Transformers enforces PyTorch 2.6 or newer when loading legacy `.bin` checkpoints to protect against **CVE‑2025‑32434**, a critical vulnerability in Python's pickle module that `torch.load` uses internally. The `check_torch_load_is_safe()` function in [`src/transformers/utils/import_utils.py`](https://github.com/huggingface/transformers/blob/main/src/transformers/utils/import_utils.py) raises a `RuntimeError` if the installed version is older, ensuring `weights_only=True` operates securely.

### Can I convert existing .bin checkpoints to safetensors?

Yes. The Transformers library includes conversion utilities in [`src/transformers/safetensors_conversion.py`](https://github.com/huggingface/transformers/blob/main/src/transformers/safetensors_conversion.py) that can transform legacy `.bin` checkpoints into the Safetensors format. Additionally, when you upload a model to the Hugging Face Hub, the platform often automatically converts `.bin` files to `.safetensors` variants if the safe files are missing, making the secure format available for future downloads.

### How does sharding work with safetensors vs .bin formats?

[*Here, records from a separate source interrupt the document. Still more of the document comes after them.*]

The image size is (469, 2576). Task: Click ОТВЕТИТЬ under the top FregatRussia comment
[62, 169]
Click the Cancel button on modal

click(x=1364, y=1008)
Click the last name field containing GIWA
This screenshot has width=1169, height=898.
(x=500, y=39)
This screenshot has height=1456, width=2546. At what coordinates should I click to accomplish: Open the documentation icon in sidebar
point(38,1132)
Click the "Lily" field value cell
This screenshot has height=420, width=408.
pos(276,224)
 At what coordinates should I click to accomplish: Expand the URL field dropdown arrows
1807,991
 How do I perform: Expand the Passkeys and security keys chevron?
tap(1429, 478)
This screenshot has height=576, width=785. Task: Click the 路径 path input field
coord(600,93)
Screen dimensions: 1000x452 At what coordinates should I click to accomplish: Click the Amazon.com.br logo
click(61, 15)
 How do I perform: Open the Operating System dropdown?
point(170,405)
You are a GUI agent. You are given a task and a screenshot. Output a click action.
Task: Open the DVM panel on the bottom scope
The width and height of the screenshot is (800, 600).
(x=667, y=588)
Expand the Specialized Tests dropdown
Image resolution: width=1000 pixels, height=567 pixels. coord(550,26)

Both formats support sharded checkpoints through index files. For Safetensors, the library looks for [`model.safetensors.index.json`](https://github.com/huggingface/transformers/blob/main/model.safetensors.index.json) (defined as `SAFE_WEIGHTS_INDEX_NAME` in [`utils/__init__.py`](https://github.com/huggingface/transformers/blob/main/utils/__init__.py)), while legacy checkpoints use [`pytorch_model.bin.index.json`](https://github.com/huggingface/transformers/blob/main/pytorch_model.bin.index.json). The loading logic in [`trainer.py`](https://github.com/huggingface/transformers/blob/main/trainer.py) and [`core_model_loading.py`](https://github.com/huggingface/transformers/blob/main/core_model_loading.py) handles sharded loading transparently: `safetensors.torch.load_file` reads tensor slices from multiple files for the safe format, while sharded `.bin` loading uses the `load_sharded_checkpoint` utility with the same PyTorch 2.6 safety requirements.